*** Information provided Section Begins ***
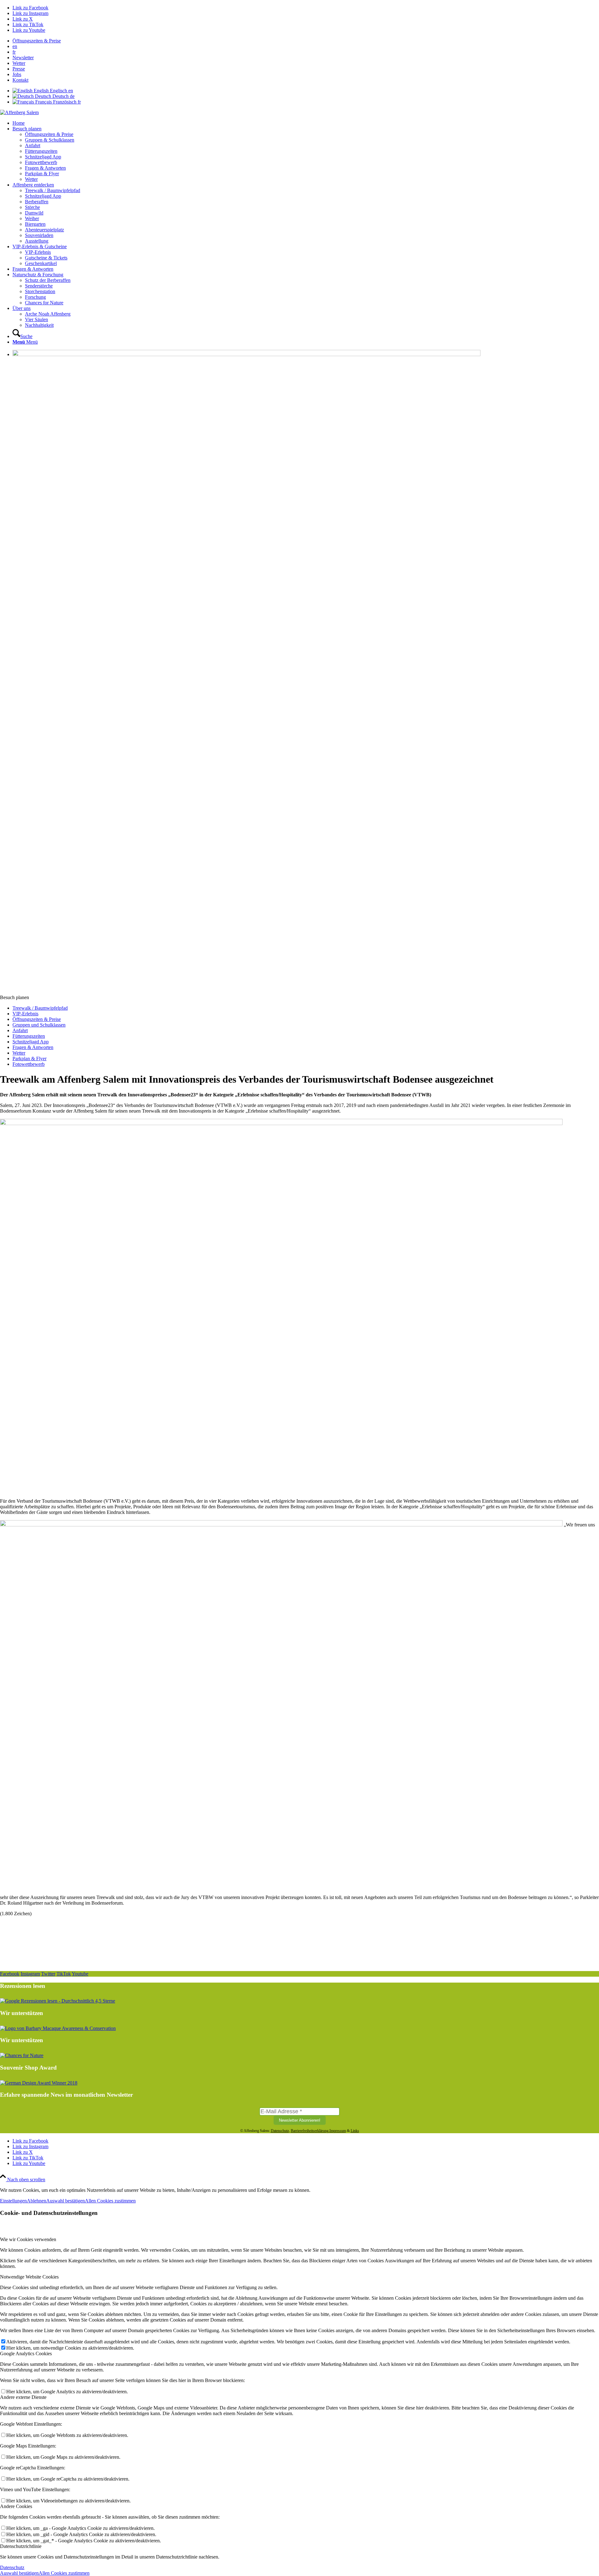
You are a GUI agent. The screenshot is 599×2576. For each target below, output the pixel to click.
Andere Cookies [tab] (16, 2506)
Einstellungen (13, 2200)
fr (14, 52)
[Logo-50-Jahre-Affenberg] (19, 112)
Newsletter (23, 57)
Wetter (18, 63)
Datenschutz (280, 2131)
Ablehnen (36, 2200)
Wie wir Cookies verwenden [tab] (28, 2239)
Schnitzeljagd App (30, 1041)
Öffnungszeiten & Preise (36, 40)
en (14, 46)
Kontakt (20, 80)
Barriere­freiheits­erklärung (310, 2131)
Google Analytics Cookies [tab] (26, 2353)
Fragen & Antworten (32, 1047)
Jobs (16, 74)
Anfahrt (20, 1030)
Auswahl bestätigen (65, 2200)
*** Information provided Section Ends ***
*** Information provided Section Begins ***
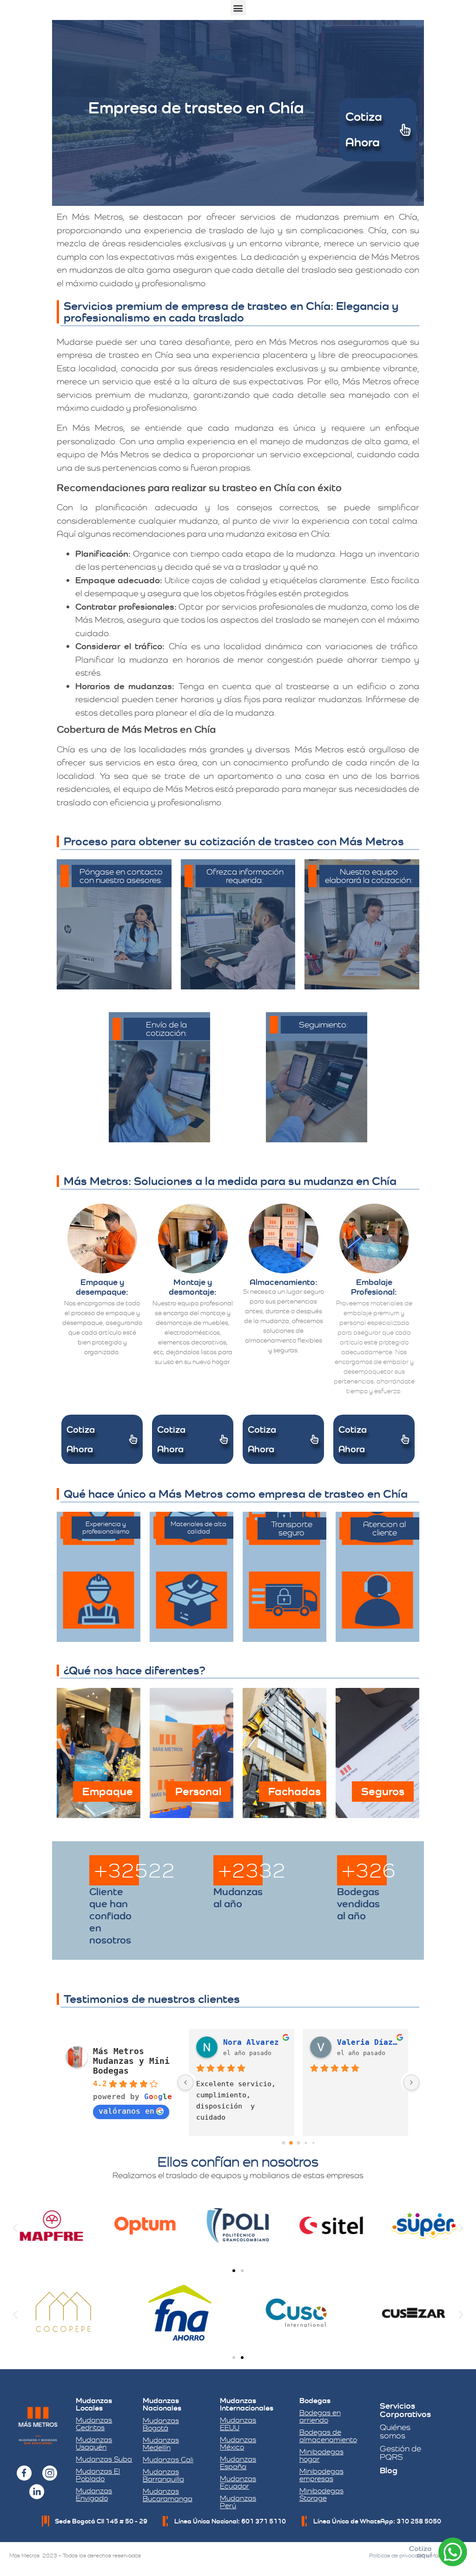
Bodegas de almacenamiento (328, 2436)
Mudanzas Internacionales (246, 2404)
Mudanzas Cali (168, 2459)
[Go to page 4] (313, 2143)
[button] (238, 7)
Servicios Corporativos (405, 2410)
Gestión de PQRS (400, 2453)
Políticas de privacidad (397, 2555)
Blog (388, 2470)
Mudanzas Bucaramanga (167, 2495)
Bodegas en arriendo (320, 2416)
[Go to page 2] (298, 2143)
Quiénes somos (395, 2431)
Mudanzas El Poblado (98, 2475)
*** Information provided Section Ends ***
*** Information provided Section Begins ***
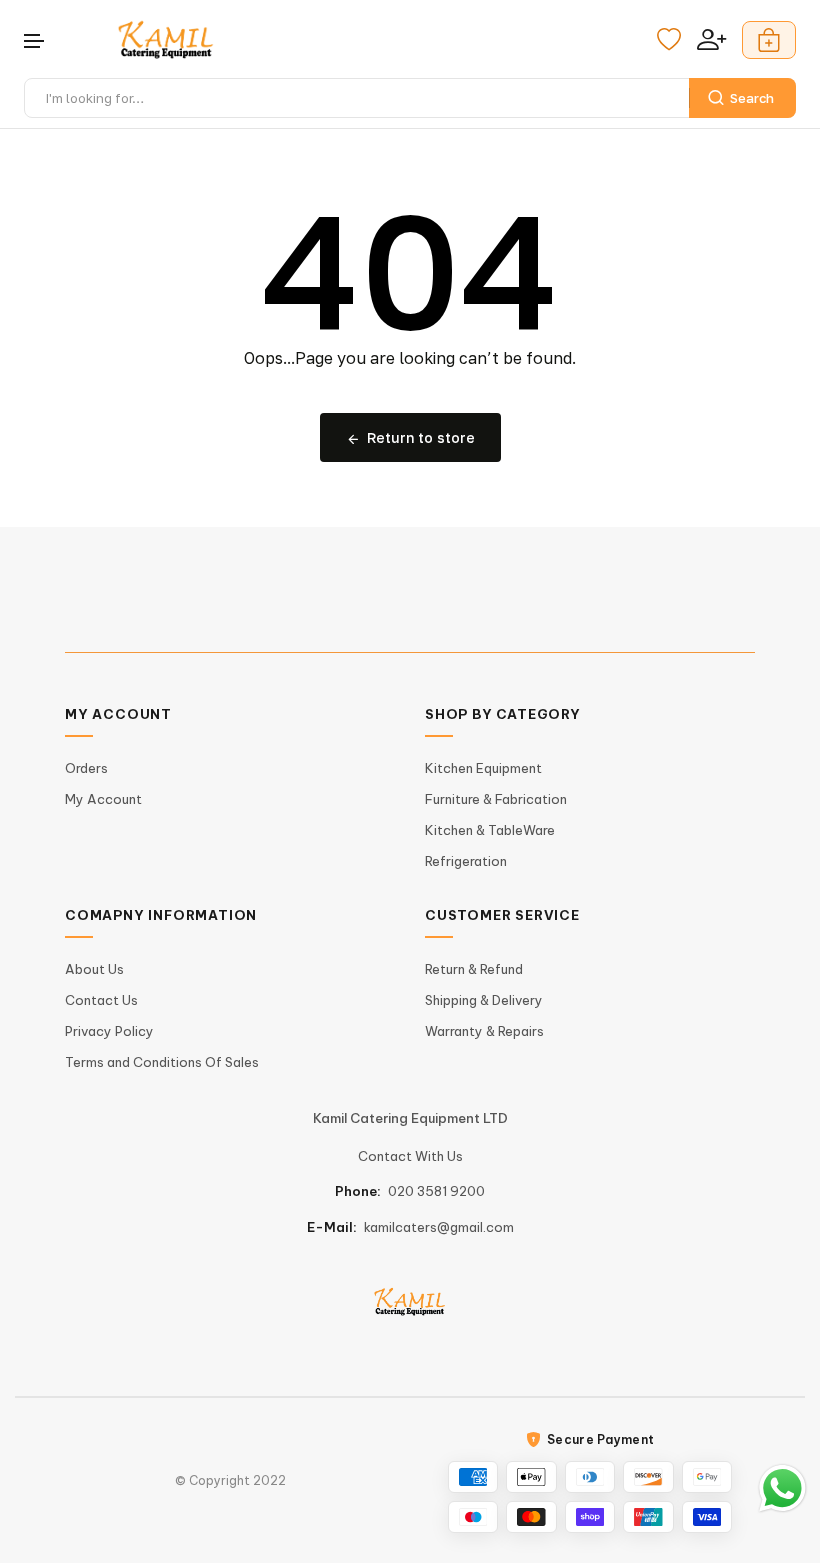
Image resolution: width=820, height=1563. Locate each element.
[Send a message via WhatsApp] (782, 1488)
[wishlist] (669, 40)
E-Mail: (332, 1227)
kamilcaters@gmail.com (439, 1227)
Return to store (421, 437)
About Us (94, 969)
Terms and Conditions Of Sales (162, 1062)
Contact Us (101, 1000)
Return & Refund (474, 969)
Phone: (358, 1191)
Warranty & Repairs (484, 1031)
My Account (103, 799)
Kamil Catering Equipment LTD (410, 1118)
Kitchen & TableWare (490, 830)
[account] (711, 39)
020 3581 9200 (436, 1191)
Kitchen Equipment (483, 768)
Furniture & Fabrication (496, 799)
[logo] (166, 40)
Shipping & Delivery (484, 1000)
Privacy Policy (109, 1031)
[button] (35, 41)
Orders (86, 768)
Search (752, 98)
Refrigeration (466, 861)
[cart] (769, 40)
*** Information provided Section Ends ***
= Assigned task =
The response must hold only the lines above from the line with "You are a GUI" through the line with "Auswahl bestätigen (65, 2200)", each copied exactly, both ends kept.

= Answer section =
You are a GUI agent. The screenshot is 599×2576. For each target below, output the pixel to click.
Andere Cookies [tab] (16, 2506)
Einstellungen (13, 2200)
fr (14, 52)
[Logo-50-Jahre-Affenberg] (19, 112)
Newsletter (23, 57)
Wetter (18, 63)
Datenschutz (280, 2131)
Ablehnen (36, 2200)
Wie wir Cookies verwenden [tab] (28, 2239)
Schnitzeljagd App (30, 1041)
Öffnungszeiten & Preise (36, 40)
en (14, 46)
Kontakt (20, 80)
Barriere­freiheits­erklärung (310, 2131)
Google Analytics Cookies [tab] (26, 2353)
Fragen & Antworten (32, 1047)
Jobs (16, 74)
Anfahrt (20, 1030)
Auswahl bestätigen (65, 2200)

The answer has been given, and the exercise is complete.